Stabilizers are classified by their construction, attachment and removal methods. Construction options include non-woven, mesh and film. Attachment options include fusible and non-fusible, adhesive and water-activated. Removal methods include tear-away, cut-away, water-soluble and heat-away.
A cut-away stabilizer stays under the embroidery design for the life of the project to keep it from distorting. Cutaways should be used with all knits and woven fabrics that have give or stretch, like denim (due to its twill weave), and loosely woven fabrics.
A tear-away stabilizer is appropriate for most cotton fabrics, as no long-term stability is needed after the stitching is complete.
When embroidering a layered quilt, no stabilizer is needed in most instances, as the batting and multiple fabric layers suffice.

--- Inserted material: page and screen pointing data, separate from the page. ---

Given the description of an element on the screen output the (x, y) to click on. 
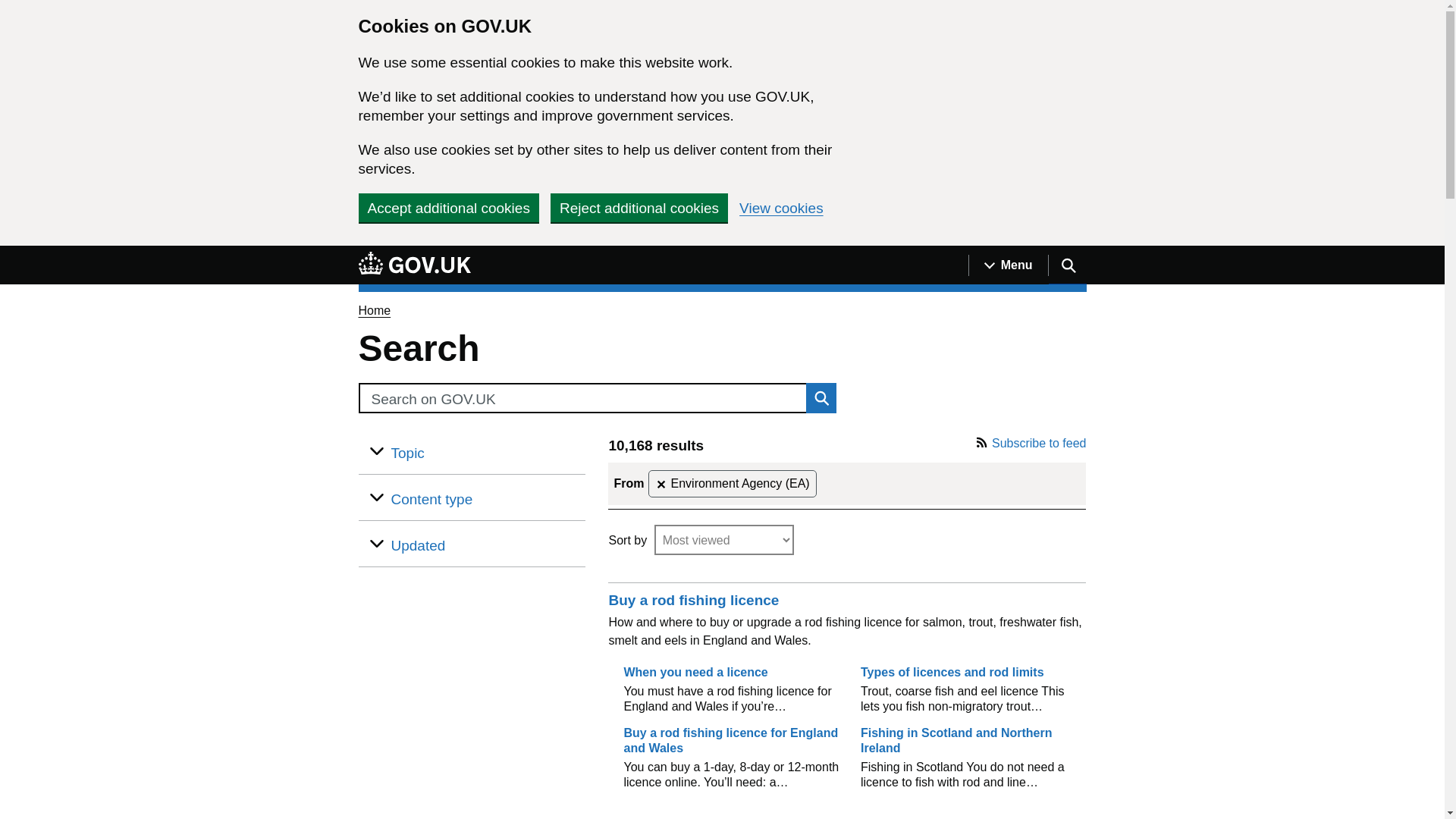
Menu (1008, 265)
Skip to results (369, 443)
Search (581, 398)
Home (374, 309)
Fishing in Scotland and Northern Ireland (955, 740)
Accept additional cookies (448, 207)
Types of licences and rod limits (951, 671)
Content type (432, 498)
Skip to results (619, 470)
GOV.UK (414, 262)
View cookies (781, 207)
GOV.UK (414, 264)
When you need a licence (695, 671)
Topic (408, 452)
Reject additional cookies (639, 207)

When a stabilizer is needed, select a clear, water-soluble film that can be rinsed away after stitching.
To hoop fabric that will be used in a quilt block or border, cut the fabric larger than the finished patch size to allow it to fill the hoop—at least 1" larger all around than the hoop size. Trim the fabric to the patch/border size after stitching.
Print out a full-size template of the design and mark the placement lines and center point on the fabric.
Follow the manufacturer’s instructions to attach the stabilizer to the underside of the fabric.
Place the larger half of the hoop under the stabilized fabric, matching the design markings to the hoop placement marks. Snap the inner hoop into place without moving the fabric, double checking that the markings line up with the hoop marks.
Do not pull the fabric to tighten it in the hoop, as doing so may distort the grain and positioning. Snapping the inner hoop in place should hold the fabric tautly. Tighten the thumb screw on the outer hoop.